According to a year-old survey released by the Federal Communications Commission, 41 percent of Americans have a cell phone. The number went up to 44.3 percent for Hawai'i.

"Hawai'i's way ahead of the national numbers," Brevoort said. "There are a lot of people considering going wireless now because prices have gone down and minutes have gone up."

Brevoort and other wireless company officials believe people in Hawai'i will spend even more time with the latest generation of cell phones, which combine Internet, digital photos, downloadable video games and other services.

Verizon Hawai'i is one of the biggest telecommunication companies in the Islands for both wire-line and wireless services. Unlike some other companies, Verizon Hawai'i officials believe they can keep customers whatever direction they go in.

Verizon offers land-line service, long-distance, DSL, cell phones and their next generation cousins and can bundle various services for savings.

"Why substitute when you can have it all?" said spokeswoman Ann Nishida. "You'll have one bill. You'll have one check to write each month.
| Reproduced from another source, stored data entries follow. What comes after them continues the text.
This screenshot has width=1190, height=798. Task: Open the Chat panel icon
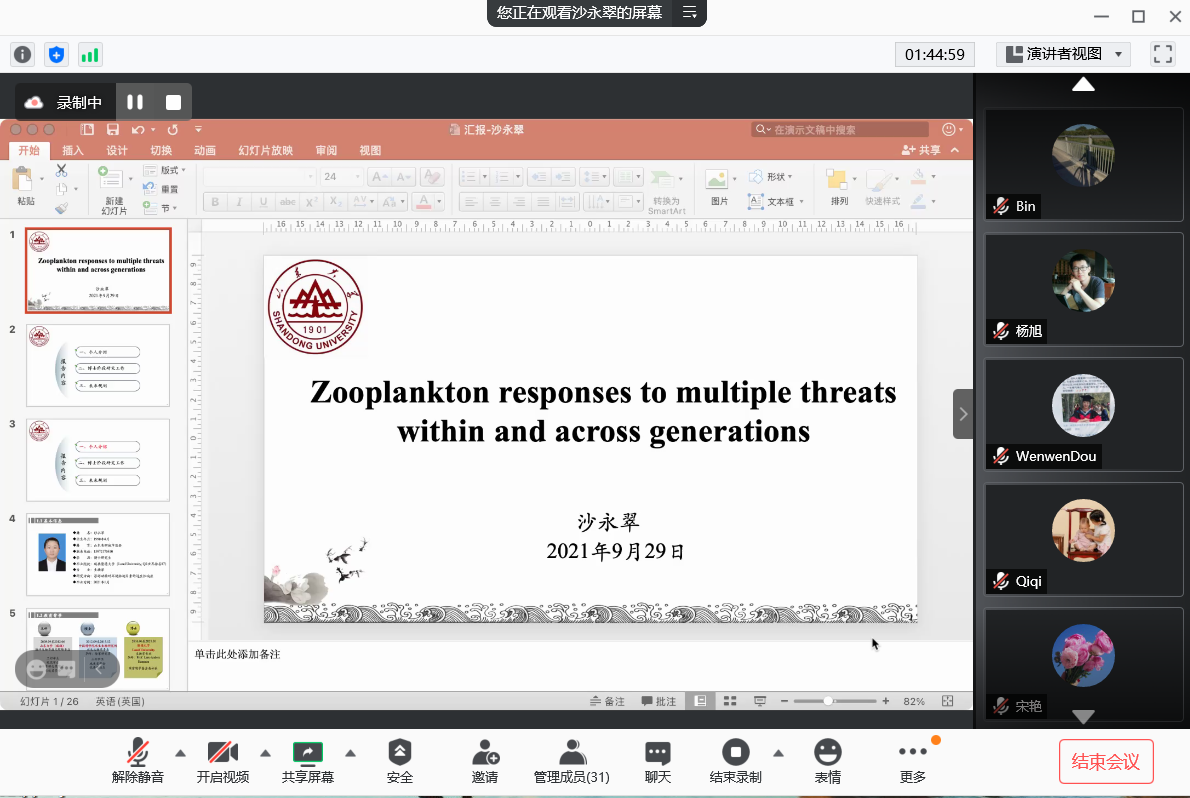(x=657, y=753)
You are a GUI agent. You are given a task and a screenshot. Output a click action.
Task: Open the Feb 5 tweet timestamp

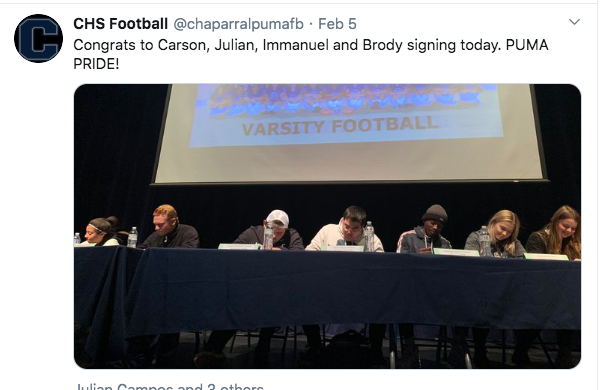337,24
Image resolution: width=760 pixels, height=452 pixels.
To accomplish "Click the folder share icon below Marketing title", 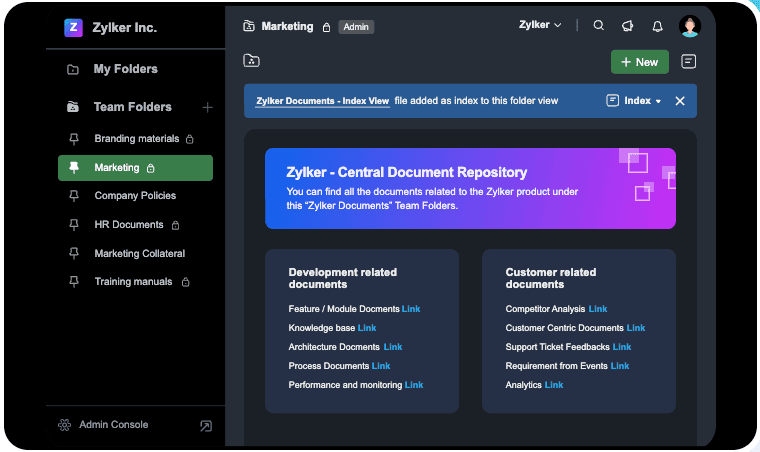I will tap(251, 61).
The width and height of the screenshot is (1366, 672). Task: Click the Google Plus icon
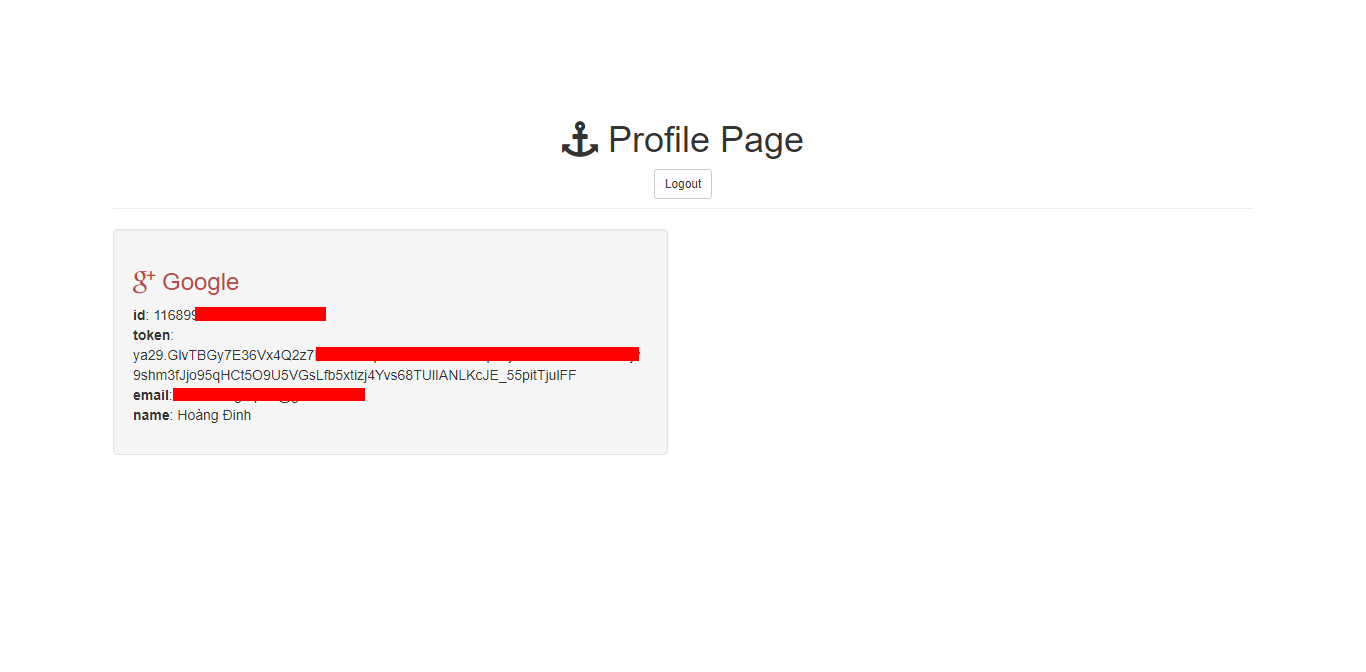pos(144,281)
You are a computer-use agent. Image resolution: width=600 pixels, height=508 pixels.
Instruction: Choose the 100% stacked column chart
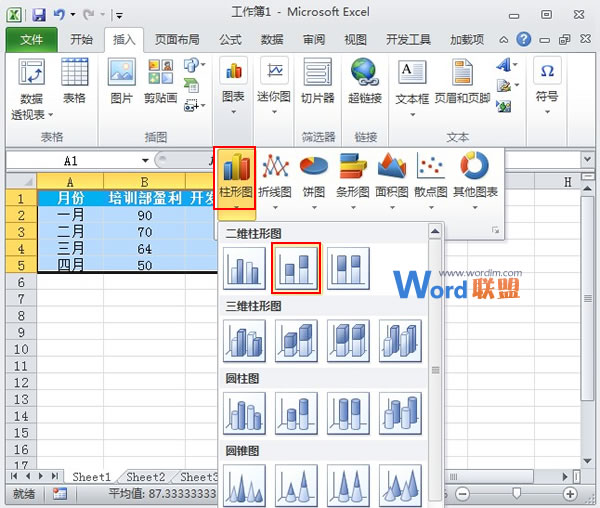(348, 268)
And on top of that, you'll be saving money by having one company for multiple services."

For now, the overwhelming majority of cell-phone users still also keep their home telephones.

Some like being able to chat for hours without worrying about going over their allotted cell-phone minutes. Others don't want the extra expense of paying for high-speed cable access. Some just want to be able to reach family members at home without paying for another cell phone.

Sandy Van, a public relations consultant in the medical field, works out of her home in Kailua and needs both a home phone and separate cell phones for herself and two sons to make both home life and business work.

"Blast faxing" network media and other contacts around the country with her MCI long distance plan would be far too expensive with just a cell phone, Van said. She also wants to be able to reach her youngest son, a 7th-grader, at home if necessary. "The land line for us is like rice," Van said. "We cannot live without it."

For her three Sprint cell phones, Van pays $79.99 per month for unlimited long distance, no roaming charges and 2,500 night and weekend minutes and 500 daytime minutes. Essentially, Van and her two oldest sons each are allotted 1,000 minutes per month.

But everyone in the family still worries about going over their minutes and incurring extra charges. Her latest cell-phone bill, for instance, was $187.22.

"We try very hard not to go over, but we inevitably do," Van said. "I can always here my kids saying, 'I can only talk for a minute because if I go over they're going to charge me.' "

And cell phones don't work in all parts of the Islands, making it impossible for some people to take calls at home if they didn't have a land line.

But cell-phone companies such as AT&T Wireless are trying to bring service to more parts of Hawai'i and recently added a cell site in Lanikai, which had been all but cut off.

"It was definitely one of those spots on the island that was dead," said Lissa Guild, an AT&T Wireless spokeswoman. "The service is beautiful now."

Raelene Ifuku, a 29-year-old human resources manager for Fuji Photo, kept thinking that it was redundant and expensive to have two phones. She thought and thought and finally decided three months ago to go only with her cell phone, which costs $45 a month for a total of 5,000 minutes.

"It just made sense," Ifuku said.

Donna Helderman, a 31-year-old registered dietician for health education at Straub Clinic & Hospital, has even sensed a mood change in people since she gave up her home phone a year ago.

"At first people said, 'Are you sure you want to do that?'," Helderman said. "Now it's so common that nobody even questions it."